Top of Input for this task

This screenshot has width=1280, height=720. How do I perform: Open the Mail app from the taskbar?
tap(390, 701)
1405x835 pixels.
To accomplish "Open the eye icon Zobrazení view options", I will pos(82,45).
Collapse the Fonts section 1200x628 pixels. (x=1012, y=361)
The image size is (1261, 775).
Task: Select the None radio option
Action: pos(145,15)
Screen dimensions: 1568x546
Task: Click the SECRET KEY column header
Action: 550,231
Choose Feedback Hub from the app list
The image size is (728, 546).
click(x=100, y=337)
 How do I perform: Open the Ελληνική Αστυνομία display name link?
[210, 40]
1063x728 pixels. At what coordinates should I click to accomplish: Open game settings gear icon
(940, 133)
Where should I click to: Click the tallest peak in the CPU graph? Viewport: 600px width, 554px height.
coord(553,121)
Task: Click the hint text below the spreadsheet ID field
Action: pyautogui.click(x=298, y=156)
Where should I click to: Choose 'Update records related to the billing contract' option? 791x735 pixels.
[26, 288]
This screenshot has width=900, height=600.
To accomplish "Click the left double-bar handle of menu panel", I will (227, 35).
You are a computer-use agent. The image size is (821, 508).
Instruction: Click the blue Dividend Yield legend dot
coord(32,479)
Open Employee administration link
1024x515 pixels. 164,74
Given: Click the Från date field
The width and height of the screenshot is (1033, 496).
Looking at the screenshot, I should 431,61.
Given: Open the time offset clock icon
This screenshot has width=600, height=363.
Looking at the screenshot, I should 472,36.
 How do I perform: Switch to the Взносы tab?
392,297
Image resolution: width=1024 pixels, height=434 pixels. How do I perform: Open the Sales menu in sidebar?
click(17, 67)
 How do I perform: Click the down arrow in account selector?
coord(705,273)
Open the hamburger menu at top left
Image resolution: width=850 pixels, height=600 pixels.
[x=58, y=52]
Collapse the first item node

Bottom of Input for this task

Every line in the data above that contains the word "will" should be copied.

• Response to this exercise:
To accomplish "Open the eye icon Zobrazení view options", I will pos(82,45).
To accomplish "Click the left double-bar handle of menu panel", I will (227, 35).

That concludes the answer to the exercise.